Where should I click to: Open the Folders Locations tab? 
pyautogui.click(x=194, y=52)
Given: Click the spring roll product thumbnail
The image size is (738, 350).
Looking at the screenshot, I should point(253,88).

—————

*Problem to solve*.
Please list each line of the data above that contains the word "should". Case counts.

*Response to the task*.
Where should I click to: Open the Folders Locations tab? 
Looking at the screenshot, I should point(253,88).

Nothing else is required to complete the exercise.